EGU25-13151, updated on 15 Mar 2025
https://doi.org/10.5194/egusphere-egu25-13151
EGU General Assembly 2025
© Author(s) 2025. This work is distributed under
the Creative Commons Attribution 4.0 License.
Oral | Friday, 02 May, 15:00–15:10 (CEST)
 
Room N1
The fate of industrial-era mercury in peatlands revealed with micrometeorology, isotopes, paleoecology, genomics, and an ice-age
Kevin Bishop1, Chuxian Li1, and Stefan Osterwalder2
Kevin Bishop et al.
  • 1Swedish University of Agricultural Sciences, Department of Aquatic Sciences and Assessment, Uppsala, Sweden (kevin.bishop@slu.se)
  • 2ETH Zurich, Department of Environmental Systems Science D-USYS, Zürich, Switzerland

Since humans began utilizing mercury, pollution has increased atmospheric Hg seven-fold. Mercury (Hg) contamination is the single largest cause of waters in the European Union failing to meet the standards of the EU Water Framework Directive. Peatlands, which have accumulated a legacy of past atmospheric Hg pollution, are major sources of Hg contamination in downstream aquatic ecosystems. Despite peatlands having accumulated Hg for millennia, independent lines of research indicate that some northern peatlands are now returning Hg to the atmosphere. This raises questions about what controls the fate of the pollution legacy Hg stored in peatlands. We hypothesize that legacy Hg accumulated in peat during earlier periods of higher atmospheric Hg pollution is no longer in balance with the lower Hg levels of the contemporary atmosphere, leading to net Hg evasion. Several methodological advances were applied to test this hypothesis on a 2000-year chronosequence of mires created by isostatic uplift along the northern coast of Sweden as well as the nearby Degerö peatland that is even older. Despite uniform climate and atmospheric Hg concentrations across the 15 km extent of the chronosequence, the stock of Hg differs by a factor of two. Novel Hg eddy covariance quantified the Hg exchange between the land and atmosphere.
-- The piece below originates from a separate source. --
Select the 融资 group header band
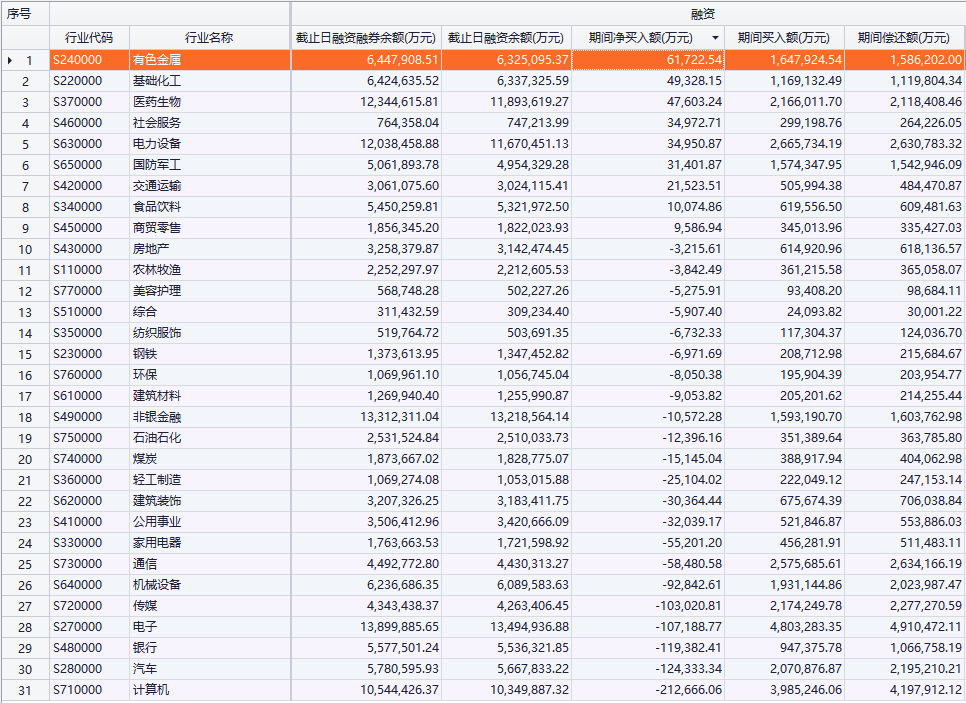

Distributed measurements of dissolve gaseous elemental mercury (GEM) in shallow peat groundwater quantified seasonal variation in a potential source of the evading Hg. Natural abundance of Hg isotopes and community-level expression profiling of microbial metabolisms identified the role of specific processes in the transformation of Hg within peat profiles along the chronosequence. This paper reports on puzzle pieces that have fallen into place, such as isotopic evidence for the role of photoreduction in producing GEM, and the challenges that remain to complete the picture.  

How to cite: Bishop, K., Li, C., and Osterwalder, S.: The fate of industrial-era mercury in peatlands revealed with micrometeorology, isotopes, paleoecology, genomics, and an ice-age, EGU General Assembly 2025, Vienna, Austria, 27 Apr–2 May 2025, EGU25-13151, https://doi.org/10.5194/egusphere-egu25-13151, 2025.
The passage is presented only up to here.